Economic Impact from a Company’s Data Breach – No Big Deal? Not So Fast!

Recent data breaches have prompted worries about economic damage to the infiltrated companies. Analyses in fact show minimal effects on stock prices or revenues of the hacked companies. But that may be only temporary comfort as commentators urge a longer-term view.

A recent article in the Harvard Business Review found that “even the most significant recent breaches had very little impact on the company’s stock price.” Similarly, “actual expenses … amount to less than 1% of each company’s annual revenues. After reimbursement from insurance and minus tax deductions, the losses are even less,” according to a new analysis from a fellow at the Columbia School of International and Public Affairs.

Good news? To an investor looking solely at publicly disclosed costs of data breaches by large retailers, one takeaway may be that sophisticated companies have done a decent job of preparing for, responding to, and insuring against large data breaches. Another question, however, is whether the costs are merely shifted to consumers, who as a group bear the brunt of the inconvenience and anxiety associated with a data breach, even where monetary loss is minimal. And if a large company does not feel the pain in its bottom line, does it have adequate incentive to invest in cybersecurity measures to protect consumers? And without market incentives, will that prompt more government intervention and regulatory fines?

What about the longer term? It is not clear to what extent corporate data breach victims incur damages that are not subject to data breach notification laws – e.g., losses from competitor or state-sponsored theft of intellectual property, customer lists, business plans, and other proprietary data that, while sensitive and valuable to the owner, may not contain personal identifying information.
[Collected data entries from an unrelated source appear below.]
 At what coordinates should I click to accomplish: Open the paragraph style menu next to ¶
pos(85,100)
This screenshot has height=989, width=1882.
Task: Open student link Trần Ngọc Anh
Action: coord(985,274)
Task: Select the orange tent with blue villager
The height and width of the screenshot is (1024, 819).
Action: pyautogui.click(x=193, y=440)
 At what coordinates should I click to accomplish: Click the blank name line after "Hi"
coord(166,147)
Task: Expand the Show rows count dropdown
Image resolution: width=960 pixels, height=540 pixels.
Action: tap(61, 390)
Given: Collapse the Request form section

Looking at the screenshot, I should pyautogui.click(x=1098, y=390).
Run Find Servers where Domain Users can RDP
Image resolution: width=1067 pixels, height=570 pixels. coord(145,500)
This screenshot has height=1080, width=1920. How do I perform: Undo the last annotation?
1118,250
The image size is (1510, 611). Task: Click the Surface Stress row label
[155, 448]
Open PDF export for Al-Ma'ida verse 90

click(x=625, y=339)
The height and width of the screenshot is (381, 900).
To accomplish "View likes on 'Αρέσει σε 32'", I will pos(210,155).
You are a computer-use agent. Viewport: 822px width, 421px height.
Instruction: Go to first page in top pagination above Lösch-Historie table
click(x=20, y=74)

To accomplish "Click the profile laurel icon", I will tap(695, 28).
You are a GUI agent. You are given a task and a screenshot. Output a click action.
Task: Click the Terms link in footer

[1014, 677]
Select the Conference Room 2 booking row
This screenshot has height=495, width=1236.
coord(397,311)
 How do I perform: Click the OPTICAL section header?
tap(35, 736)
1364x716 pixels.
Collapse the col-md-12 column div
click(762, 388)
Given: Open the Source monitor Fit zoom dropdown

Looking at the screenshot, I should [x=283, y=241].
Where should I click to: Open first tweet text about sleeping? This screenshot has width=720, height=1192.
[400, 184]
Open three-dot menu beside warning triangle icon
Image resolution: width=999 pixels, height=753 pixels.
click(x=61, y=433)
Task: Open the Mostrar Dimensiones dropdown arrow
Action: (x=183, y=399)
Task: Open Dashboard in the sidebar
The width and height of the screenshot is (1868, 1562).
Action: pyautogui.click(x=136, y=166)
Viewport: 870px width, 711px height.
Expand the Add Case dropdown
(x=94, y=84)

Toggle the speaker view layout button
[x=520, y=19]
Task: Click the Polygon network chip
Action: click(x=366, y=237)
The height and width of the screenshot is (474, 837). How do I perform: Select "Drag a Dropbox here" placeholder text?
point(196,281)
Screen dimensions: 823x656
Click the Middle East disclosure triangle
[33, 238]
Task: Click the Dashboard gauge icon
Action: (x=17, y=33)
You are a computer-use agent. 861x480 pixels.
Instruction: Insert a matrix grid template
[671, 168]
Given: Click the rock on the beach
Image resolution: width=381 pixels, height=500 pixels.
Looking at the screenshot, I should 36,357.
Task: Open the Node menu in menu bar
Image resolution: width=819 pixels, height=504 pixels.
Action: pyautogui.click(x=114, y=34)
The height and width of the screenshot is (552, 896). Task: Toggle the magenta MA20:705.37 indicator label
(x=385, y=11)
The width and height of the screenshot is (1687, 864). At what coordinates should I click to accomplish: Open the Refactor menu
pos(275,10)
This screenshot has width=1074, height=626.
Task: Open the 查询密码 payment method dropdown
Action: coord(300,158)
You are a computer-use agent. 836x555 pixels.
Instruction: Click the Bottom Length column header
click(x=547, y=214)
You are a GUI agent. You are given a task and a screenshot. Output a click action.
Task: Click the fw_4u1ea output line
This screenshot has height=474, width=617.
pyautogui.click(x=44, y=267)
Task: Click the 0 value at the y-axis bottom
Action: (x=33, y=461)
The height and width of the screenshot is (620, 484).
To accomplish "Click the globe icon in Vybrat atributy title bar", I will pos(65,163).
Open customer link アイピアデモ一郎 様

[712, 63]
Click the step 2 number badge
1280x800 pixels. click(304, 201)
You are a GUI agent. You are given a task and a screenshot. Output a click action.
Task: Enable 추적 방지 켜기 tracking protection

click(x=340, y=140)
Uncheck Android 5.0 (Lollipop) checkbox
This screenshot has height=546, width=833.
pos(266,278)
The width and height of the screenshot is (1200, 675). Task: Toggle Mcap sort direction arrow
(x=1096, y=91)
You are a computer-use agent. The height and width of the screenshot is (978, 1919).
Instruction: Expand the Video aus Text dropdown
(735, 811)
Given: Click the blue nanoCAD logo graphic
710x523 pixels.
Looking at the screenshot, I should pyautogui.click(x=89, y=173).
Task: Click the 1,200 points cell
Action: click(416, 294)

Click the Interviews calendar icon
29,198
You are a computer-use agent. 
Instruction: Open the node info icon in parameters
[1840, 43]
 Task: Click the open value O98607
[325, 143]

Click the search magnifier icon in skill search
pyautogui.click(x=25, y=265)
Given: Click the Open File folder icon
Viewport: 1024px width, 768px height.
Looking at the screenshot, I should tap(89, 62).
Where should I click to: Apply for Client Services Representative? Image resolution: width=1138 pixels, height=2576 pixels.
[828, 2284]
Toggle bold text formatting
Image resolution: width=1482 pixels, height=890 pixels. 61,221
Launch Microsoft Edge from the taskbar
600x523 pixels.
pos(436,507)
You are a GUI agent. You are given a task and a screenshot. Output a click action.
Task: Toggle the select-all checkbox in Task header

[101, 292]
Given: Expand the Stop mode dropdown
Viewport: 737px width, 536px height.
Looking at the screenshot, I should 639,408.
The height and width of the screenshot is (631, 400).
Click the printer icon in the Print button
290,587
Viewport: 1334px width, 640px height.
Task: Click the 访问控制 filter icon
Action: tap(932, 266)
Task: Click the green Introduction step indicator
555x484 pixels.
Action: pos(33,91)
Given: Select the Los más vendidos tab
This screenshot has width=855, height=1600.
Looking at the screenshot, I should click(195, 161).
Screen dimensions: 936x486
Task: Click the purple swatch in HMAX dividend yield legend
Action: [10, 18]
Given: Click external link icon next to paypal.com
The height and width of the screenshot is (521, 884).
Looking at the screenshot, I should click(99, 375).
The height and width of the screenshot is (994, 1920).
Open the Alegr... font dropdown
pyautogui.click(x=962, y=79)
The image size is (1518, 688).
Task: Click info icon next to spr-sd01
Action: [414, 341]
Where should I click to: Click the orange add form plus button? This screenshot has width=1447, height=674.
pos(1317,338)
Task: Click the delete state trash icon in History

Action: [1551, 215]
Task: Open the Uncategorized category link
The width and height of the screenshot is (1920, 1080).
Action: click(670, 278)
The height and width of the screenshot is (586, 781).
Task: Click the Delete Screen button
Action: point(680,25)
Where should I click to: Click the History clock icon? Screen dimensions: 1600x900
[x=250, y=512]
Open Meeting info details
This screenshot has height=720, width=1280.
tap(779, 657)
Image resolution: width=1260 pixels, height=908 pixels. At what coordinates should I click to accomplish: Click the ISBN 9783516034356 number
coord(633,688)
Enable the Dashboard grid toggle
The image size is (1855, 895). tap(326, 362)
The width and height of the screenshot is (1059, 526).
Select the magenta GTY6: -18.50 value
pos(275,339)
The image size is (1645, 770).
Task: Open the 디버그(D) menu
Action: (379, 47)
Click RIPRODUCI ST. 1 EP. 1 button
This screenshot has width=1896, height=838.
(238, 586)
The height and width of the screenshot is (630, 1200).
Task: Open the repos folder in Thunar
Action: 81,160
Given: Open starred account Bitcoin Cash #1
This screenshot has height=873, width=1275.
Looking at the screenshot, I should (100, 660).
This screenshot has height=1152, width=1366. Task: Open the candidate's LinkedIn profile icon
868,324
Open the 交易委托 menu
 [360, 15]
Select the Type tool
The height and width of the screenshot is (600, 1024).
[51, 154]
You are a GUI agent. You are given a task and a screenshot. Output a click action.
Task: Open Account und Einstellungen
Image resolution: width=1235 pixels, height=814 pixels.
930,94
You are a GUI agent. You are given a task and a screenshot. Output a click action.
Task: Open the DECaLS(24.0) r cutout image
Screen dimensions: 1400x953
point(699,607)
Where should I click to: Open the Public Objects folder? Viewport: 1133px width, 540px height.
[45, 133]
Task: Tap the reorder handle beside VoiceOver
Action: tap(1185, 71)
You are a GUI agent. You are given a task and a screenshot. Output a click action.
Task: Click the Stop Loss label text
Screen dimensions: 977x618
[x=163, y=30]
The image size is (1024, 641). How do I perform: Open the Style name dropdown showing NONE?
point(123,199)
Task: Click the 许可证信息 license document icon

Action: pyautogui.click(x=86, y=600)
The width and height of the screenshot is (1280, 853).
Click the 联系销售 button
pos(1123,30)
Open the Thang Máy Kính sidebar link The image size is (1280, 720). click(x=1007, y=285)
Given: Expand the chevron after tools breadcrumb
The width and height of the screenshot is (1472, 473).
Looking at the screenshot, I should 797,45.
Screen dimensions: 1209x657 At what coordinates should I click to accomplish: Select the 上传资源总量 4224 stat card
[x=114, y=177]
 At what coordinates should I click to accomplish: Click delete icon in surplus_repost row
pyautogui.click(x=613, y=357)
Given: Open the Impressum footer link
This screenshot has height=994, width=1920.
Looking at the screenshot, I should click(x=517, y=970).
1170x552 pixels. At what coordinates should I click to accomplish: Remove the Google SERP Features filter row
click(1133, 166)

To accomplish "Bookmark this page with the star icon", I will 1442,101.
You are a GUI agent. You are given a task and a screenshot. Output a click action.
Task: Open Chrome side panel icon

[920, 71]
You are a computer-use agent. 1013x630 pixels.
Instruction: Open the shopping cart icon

The incentives to protect access to this data may outweigh any notion that the costs of consumer data breaches are too low to justify additional investment in cybersecurity.

The publicly disclosed costs also do not factor in reputational interests, customer loyalty, distraction to senior management, and other less easily quantified costs. All stakeholders will continue to wrestle with efforts to quantify all of the hard and soft costs of data breaches of all kinds, short and long-term, so that risks can be better assessed and managed through the private and public sectors.